Upon receipt above draft, Etemadi said he had no authority discuss text but would deliver to Foreign Minister. It was agreed that if Foreign Minister found text satisfactory, he would present to his government and I would propose to Department. Etemadi gave his personal opinion that RGA would not approve the whole idea of secret minute. Two hours later Etemadi telephoned Hannah to say Foreign Minister had concluded that text had only the barest minimum chance of being accepted and that therefore I should not propose it to Department. Etemadi made no proposals for modification, and in answer to question replied that Foreign Minister did not feel he could recommend acceptance to Afghan Govt. Subsequently, Hannah phoned Etemadi at my instruction to ask him relay my deep disappointment to Foreign Minister, my belief that we had come more than half way to meet RGA legitimate points particularly re publicity but had observed very little inclination understand our problems, and finally that I was at loss how to proceed since I had no new suggestions to offer.

It is too early to form final conclusions as to meaning this encounter.
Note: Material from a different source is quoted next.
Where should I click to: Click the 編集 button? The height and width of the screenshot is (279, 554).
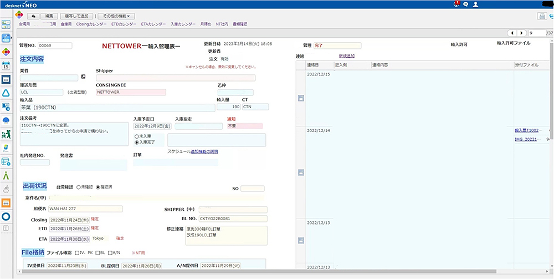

I would not recommend at this time that US accede to Afghan demand. It is possible that upon more mature consideration Foreign Minister will modify his view and adopt more tractable attitude. I am not hopeful that this will happen quickly since I suspect that his sudden change of action on the secret minute concept resulted from a lunchtime consultation with Daud.

Etemadi’s remarks to Hannah expressing fear that Pakistanis might obtain access to secret minute suggest Naim may fear a leak to GOP. Perhaps significantly, Naim suggested at one stage this morning that we await return Afghan delegation from Tehran in hope that terms brought back from Tehran would suffice to obviate necessity for US to make any qualifications re cost and feasibility.

  1. Source: Department of State, Central Files, 689.90D/1-362. Secret; Niact. Received in the Department of State on January 4 at 12:41 a.m. Repeated to Karachi and Tehran.